Use metadata for character encoding declarations
You are probably familiar with the “Content Type” meta tag in HTML that allows the author to declare the specific character set being used. Modern browsers like Chrome and Firefox read that metadata and display the page accordingly. Other file formats, like XML and PDF, also support character encoding declarations, so we recommend that you use them.
Know the difference between characters, glyphs and fonts
The Unicode standard encodes root characters, not their specific visual forms, or glyphs. A font is a collection of glyphs for displaying a particular character set. Fonts don’t usually provide glyphs for all (100,000 +) characters in the Unicode standard, so if you are having trouble displaying foreign language characters, it might not be an encoding problem. Instead, you may need to find a font that supports the characters you want to display.
Confirm your partners are encoding savvy
Confirm that all resources involved in the chain of a localization process are aware of the source coding and how to preserve it. This is especially important if you are working with individual translators directly. Ask them which types of files and applications they work with, and confirm they know how to preserve encoding integrity at transfer points. And be careful that nobody opens a file “just to look” and inadvertently changes the encoding.
Tricks of the Trade
Excel spreadsheets and localization in CSV Files
Technically, Microsoft Excel has had the capacity to set and change character encodings since Office 2007. However, the controls are effectively hidden and hard to use. What’s more, Excel has trouble maintaining character encodings with imported CSV (comma separated value) files. If you’re not careful with CSV files, you can irretrievably damage character encoding. If you receive a CSV file, the trick is to open it outside of Microsoft Office, in either Apple iCalc or Google Docs, and the save it there as an Excel (.xlsx extension) file. You can then work with the file in Excel. When you are ready to send or transfer the file as CSV, you need to open the Excel file in either Apple iCalc or Google Docs again and save it as CSV there. It’s a circuitous route, but one well worth taking to protect you from an encoding nightmare.

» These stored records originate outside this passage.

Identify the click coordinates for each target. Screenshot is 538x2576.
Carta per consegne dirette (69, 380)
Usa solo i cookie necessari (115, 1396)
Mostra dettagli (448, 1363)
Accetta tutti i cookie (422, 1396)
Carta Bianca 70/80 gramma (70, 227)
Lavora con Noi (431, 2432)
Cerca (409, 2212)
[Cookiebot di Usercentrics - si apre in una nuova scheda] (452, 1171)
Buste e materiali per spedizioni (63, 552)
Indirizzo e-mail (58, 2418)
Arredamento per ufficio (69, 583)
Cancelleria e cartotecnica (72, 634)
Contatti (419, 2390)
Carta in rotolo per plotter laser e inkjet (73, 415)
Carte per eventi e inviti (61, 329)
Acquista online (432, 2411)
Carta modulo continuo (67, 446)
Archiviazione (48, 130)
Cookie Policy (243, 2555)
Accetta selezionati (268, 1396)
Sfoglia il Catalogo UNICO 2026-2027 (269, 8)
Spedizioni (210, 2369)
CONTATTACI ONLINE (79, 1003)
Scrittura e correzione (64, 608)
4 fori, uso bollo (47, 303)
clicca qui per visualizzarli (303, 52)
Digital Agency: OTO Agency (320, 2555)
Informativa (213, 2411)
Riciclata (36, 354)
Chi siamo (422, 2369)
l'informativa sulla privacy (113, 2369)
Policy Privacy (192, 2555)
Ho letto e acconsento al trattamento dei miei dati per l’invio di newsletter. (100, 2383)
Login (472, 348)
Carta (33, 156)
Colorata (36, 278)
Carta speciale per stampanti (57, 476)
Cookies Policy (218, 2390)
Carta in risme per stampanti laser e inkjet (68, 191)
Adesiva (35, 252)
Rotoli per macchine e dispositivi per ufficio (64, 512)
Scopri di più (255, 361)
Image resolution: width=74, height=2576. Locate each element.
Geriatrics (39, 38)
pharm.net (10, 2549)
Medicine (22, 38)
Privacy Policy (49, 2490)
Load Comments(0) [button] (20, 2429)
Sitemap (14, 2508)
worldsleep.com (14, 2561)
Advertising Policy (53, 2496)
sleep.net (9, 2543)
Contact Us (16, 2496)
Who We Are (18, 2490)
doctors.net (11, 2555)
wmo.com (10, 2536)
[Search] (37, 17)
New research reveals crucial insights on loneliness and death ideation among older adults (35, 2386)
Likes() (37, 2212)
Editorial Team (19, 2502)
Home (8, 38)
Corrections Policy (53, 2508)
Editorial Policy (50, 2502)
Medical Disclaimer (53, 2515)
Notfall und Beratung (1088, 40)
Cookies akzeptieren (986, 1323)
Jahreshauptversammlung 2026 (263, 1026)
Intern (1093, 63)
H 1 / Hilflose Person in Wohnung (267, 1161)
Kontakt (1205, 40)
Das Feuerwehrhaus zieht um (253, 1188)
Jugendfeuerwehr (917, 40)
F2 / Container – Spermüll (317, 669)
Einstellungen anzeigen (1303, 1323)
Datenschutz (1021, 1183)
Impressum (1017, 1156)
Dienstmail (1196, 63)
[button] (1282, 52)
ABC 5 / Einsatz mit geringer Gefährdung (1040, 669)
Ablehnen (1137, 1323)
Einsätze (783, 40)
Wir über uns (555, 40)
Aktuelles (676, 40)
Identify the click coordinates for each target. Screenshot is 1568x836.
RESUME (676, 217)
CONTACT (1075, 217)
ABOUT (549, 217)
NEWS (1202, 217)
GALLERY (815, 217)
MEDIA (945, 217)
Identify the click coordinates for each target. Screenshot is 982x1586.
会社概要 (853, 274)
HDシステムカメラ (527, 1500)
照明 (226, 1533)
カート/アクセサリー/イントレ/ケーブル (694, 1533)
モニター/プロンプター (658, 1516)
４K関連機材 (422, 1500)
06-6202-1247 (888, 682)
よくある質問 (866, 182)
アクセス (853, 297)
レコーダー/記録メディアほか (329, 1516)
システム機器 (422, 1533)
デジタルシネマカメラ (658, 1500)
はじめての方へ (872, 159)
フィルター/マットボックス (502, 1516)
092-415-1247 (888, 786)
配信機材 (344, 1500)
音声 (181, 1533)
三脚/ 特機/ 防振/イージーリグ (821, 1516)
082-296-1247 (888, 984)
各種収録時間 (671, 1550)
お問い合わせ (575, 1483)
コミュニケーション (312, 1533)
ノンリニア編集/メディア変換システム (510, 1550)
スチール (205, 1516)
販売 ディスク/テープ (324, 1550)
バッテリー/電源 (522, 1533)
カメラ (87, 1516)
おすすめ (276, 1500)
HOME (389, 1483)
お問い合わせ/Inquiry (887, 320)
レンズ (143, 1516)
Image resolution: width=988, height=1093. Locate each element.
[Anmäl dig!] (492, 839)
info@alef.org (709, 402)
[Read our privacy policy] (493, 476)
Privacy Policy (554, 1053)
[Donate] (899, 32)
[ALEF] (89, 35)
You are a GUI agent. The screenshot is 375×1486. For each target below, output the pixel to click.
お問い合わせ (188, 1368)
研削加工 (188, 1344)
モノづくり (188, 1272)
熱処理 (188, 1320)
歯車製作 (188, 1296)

Checking encoding upon receipt is always a good idea. Although HTML pages should include metatags indicating the character encoding, they are often left out and they could be wrong if the source files was re-saved incorrectly somewhere in the workflow. If you get a batch of files from a language service provider and you want to a do a quick check to make sure that they were delivered in proper UTF-8 format, you can use open source software, File Encoding Checker, to check all files in a folder at once.
UTF-8 with BOM
UTF-8 files can be packaged in two different varieties: with and without Byte Order Marks (BOM). Essentially, the BOM is a string of bytes at the beginning of a file (specifically, 0xEF,0xBB,0xBF) that acts as a signal to receiving applications that the subsequent bits are encoded in UTF-8. Popular applications like Notepad add BOM to the beginning of UTF-8 files by default. For many applications, the BOM is unnecessary and unexpected, and can lead to programming errors. PHP scripts for example, will choke on UTF-8 with BOM. Make sure you convert any UTF-8 with BOM files to pure UTF-8 before using in a programming environment. Or better yet, choose a text editor that will keep your files free of BOM, like Sublime Text.
How to know when to throw in the towel
Are you seeing question marks framed by back diamonds? That’s a sign that some characters from the source file have been irretrievably lost. If someone opens a file with incorrect encoding and then saves it, the original sequence of bits can be corrupted to the point where restoring them will be either impossible or extremely labor intensive. In those situations, you may want to start over. If this is necessary, having a translation memory can save you lot of time and frustration.
To avoid nightmares like this in the future, be sure that everyone in the localization workflow knows their way around character encoding.